QUESTIONS ON THE MATERIAL »
A: Copy everything in the LLaMA leak article from "Meta granted access" down to "credit: Shutterstock Generate.".
B: Can you carry on the article about the LLaMA leak from where it stops?

LLaMA leak mixed blessing for Facebook AI

Meta granted access to its set of large language models to approved researchers, but LLaMA model weights have reportedly escaped the lab.
8 March 2023

Model weights in the wild? Image credit: Shutterstock Generate.

Getting your Trinity Audio player ready...

Large language models (LLMs) such as GPT-3, which, by predicting the words that are most likely to come next in a sequence, have transformed the performance of chatbots and are inspiring a variety of enterprise applications. Wading through years of emails using a regular search tool is likely to be a slow and tedious process. But advanced chatbots that have chewed through the data could potentially serve up useful answers in seconds. Breakthroughs in LLMs could give AI-powered customer service agents a much greater capacity to understand incoming queries and help contact centers to manage traffic more efficiently. And the conversation has been dominated by one firm in particular, OpenAI, which has captivated millions of users through its incredibly popular ChatGPT tool. But OpenAI isn’t the only LLM developer in town. Facebook operator Meta has built a set of models too, known as LLaMA, which has gone under the radar, comparatively. But reports that LLaMA model weights have been leaked online could change that.

What makes LLaMA so special?

The creation of GPT-3 is an incredible achievement. The LLM has 175 billion parameters, a record at the time of its release. But digesting vast amounts of text scraped from the internet takes some doing. And OpenAI required a custom-built supercomputer – hosted on Azure by its investment partner, Microsoft – to complete the task. The machine features a whopping 10,000 GPUs that had to whirr away for months, and consumed plenty of energy in the process. Meta, on the other hand, isn’t focusing on building the biggest LLM. Instead, the social media giant is striking out in a different direction, as its AI team revealed in a recent blog post. “Smaller, more performant models such as LLaMA enable others in the research community who don’t have access to large amounts of infrastructure to study these models, further democratizing access in this important, fast-changing field,” writes Meta AI.

EXTRACTED RECORDS »
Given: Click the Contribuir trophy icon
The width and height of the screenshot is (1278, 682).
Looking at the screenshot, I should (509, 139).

==

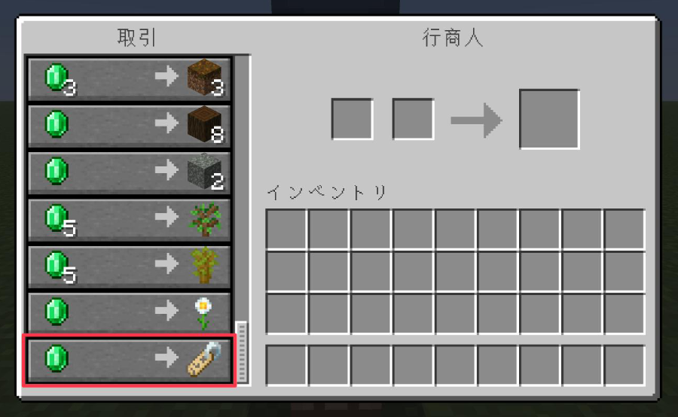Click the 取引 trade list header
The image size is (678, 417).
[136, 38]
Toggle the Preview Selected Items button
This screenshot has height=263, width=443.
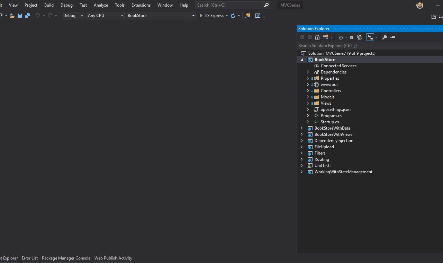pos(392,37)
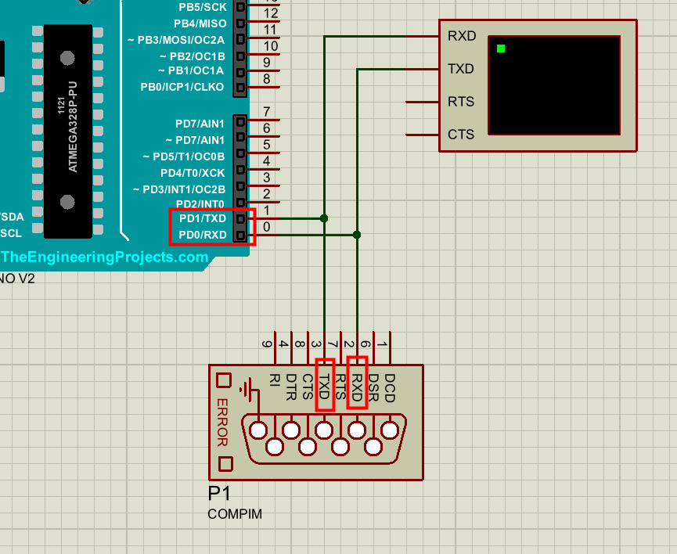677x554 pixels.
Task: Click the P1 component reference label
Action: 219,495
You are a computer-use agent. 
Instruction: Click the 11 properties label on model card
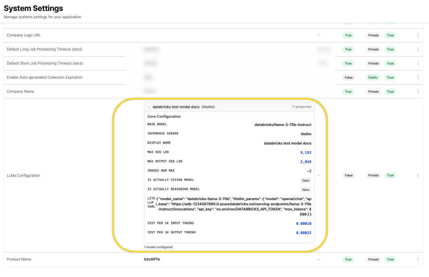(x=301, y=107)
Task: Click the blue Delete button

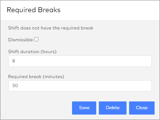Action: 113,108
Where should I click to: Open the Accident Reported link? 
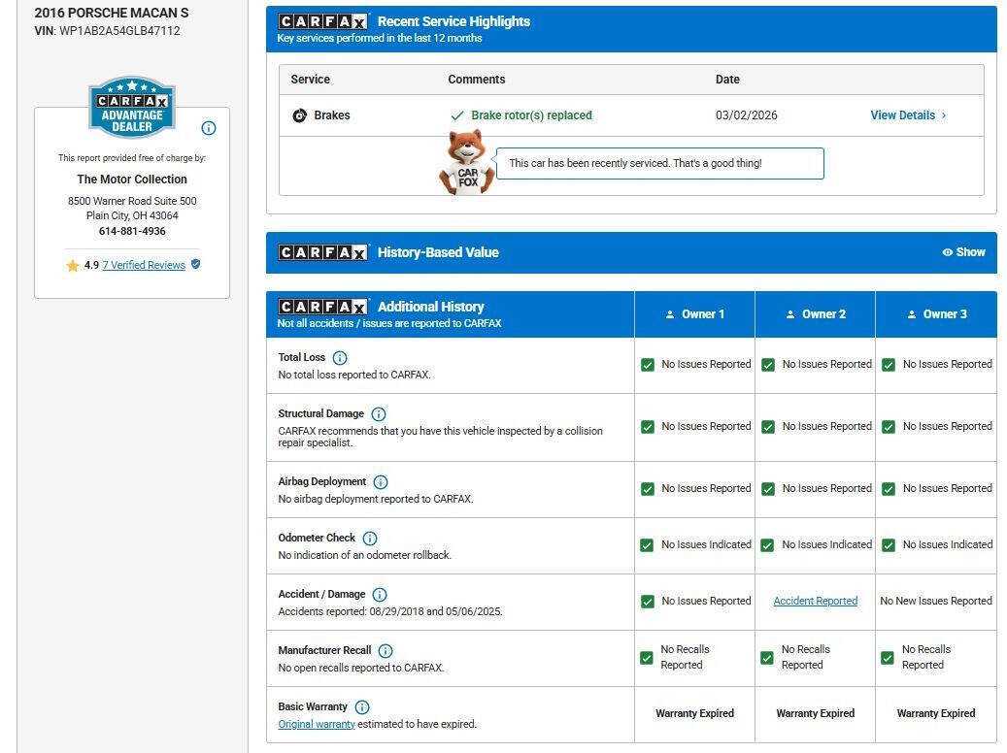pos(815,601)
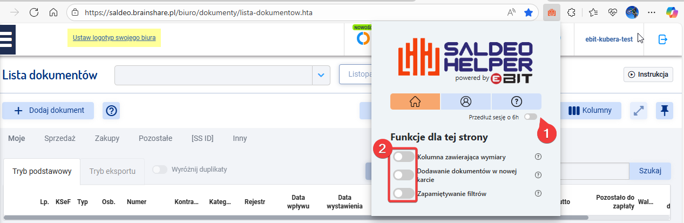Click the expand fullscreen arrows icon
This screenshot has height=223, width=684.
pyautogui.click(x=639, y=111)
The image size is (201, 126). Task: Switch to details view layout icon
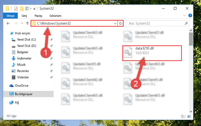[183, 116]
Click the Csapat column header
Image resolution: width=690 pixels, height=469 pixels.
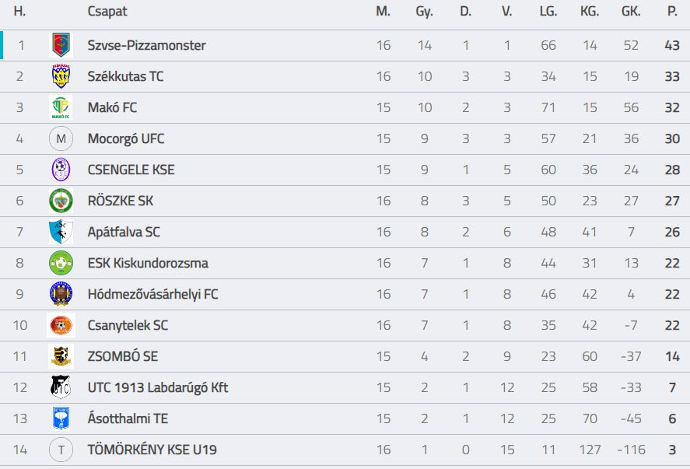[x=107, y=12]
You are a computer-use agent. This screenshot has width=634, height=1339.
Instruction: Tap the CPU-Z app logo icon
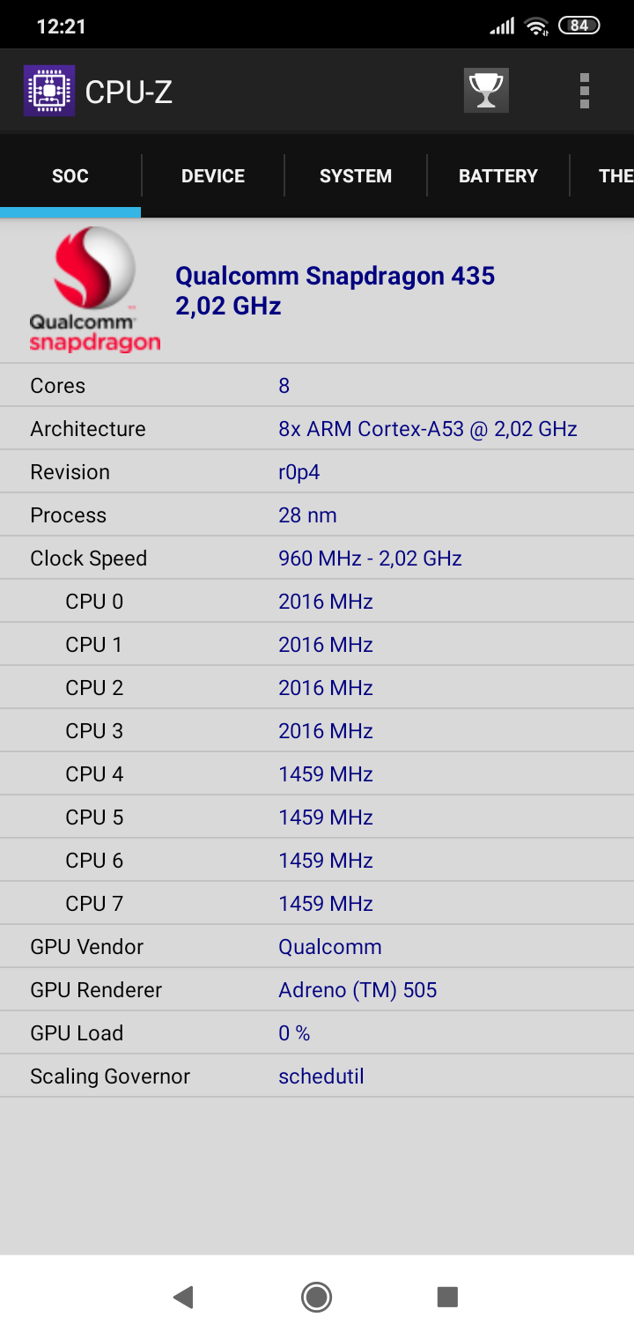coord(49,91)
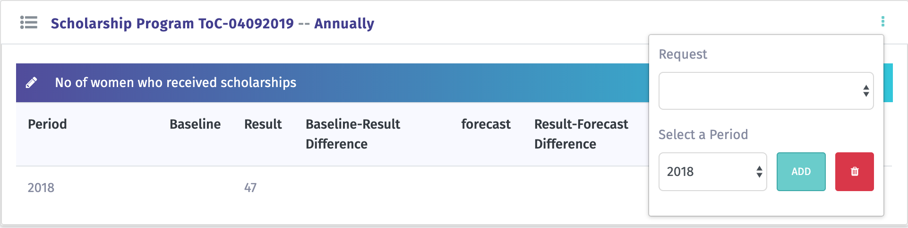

==

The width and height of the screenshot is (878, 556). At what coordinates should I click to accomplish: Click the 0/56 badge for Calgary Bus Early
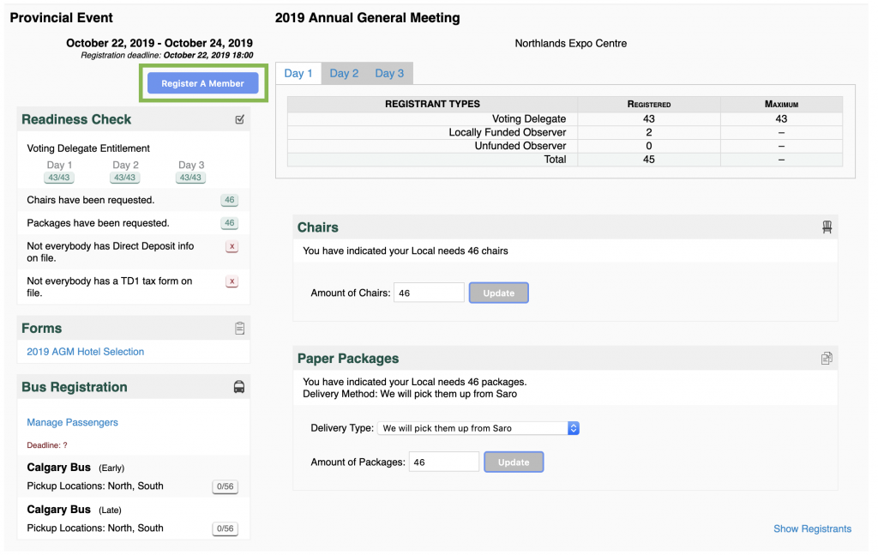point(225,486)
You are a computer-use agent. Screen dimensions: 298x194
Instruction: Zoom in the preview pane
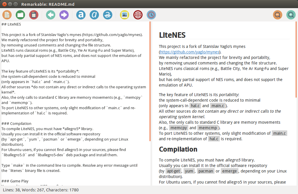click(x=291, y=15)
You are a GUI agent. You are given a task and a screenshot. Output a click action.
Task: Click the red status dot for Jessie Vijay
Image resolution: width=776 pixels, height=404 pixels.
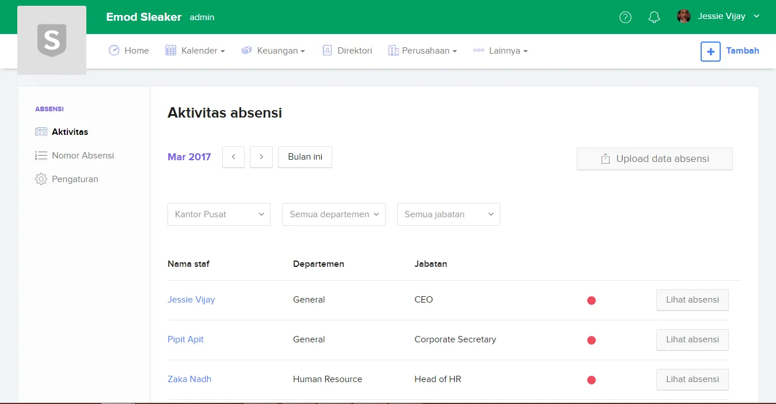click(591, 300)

RESPONSES IN ORDER »
A:
Meta granted access to its set of large language models to approved researchers, but LLaMA model weights have reportedly escaped the lab.
8 March 2023

Model weights in the wild? Image credit: Shutterstock Generate.

B:
LLaMA, which was apparently trained exclusively on publicly available datasets, consists of a set of LLMs ranging from 7 billion to 65 billion parameters in size. And, according to results published on arXiv [PDF], ‘LLaMA-13B outperforms GPT-3 (175B) on most benchmarks, and LLaMA-65B is competitive with the best models, Chinchilla-70B and PaLM-540B’. For reference, PaLM was developed by Google, and Chinchilla-70B is one of DeepMind’s set of LLMs. In fact, DeepMind’s work back in 2022 flagged that simply making LLMs bigger and bigger may not be the way to go. Writing up its results in a technical blog, the team found that the current large language models are ‘far too large for their compute budget and are not being trained on enough data’.

DeepMind tested its data scaling hypothesis by training Chinchilla for 1.3 trillion tokens (1 token represents around 4 characters in English, and 100 tokens equates to roughly 75 words) and reported that Chinchilla outperformed Gopher, its previous LLM, despite Chinchilla having just 70 billion parameters, which may seem like a lot, but it is 210 billion fewer than Gopher. LLaMA’s developers have clearly picked up on this and have gone big on data (Meta AI has trained its set of models on trillions of tokens) rather than parameters. For Meta, the upshot of this strategy is that it has developed a powerful LLM that can be run on a relatively modest computing setup, albeit not one that everyone will have lying around at home.

According to reports of the leaked model weights, Meta’s 13 billion parameter version of LLaMA – the configuration that is said to be comparable to GPT-3, although experts caution that AI benchmarking isn’t always reliable – can be run on a single A100 GPU. NVIDIA’s A100 Tensor Core GPU is part of its HPC data center platform, so perhaps calling it a ‘modest computing setup’ is a stretch. But it is highly affordable compared with the 10,000 GPU infrastructure used to create GPT-3, and does represent a shift towards much more energy-efficient development of LLMs.

Meta’s plan was to make its foundation set of LLaMA models available ‘on a case-by-case basis’ to research labs. There’s a big difference between ChatGPT, which has been optimized for conversation and cleansed for toxic comments by human-in-the-loop teams, and LLaMA in its foundation stage. And it’s possible that Meta is cautious about how LLaMA will behave when users put it to the test with all kinds of strange prompts. So, better to keep rogue outputs behind closed doors and team up with trusted partners to fine-tune the model.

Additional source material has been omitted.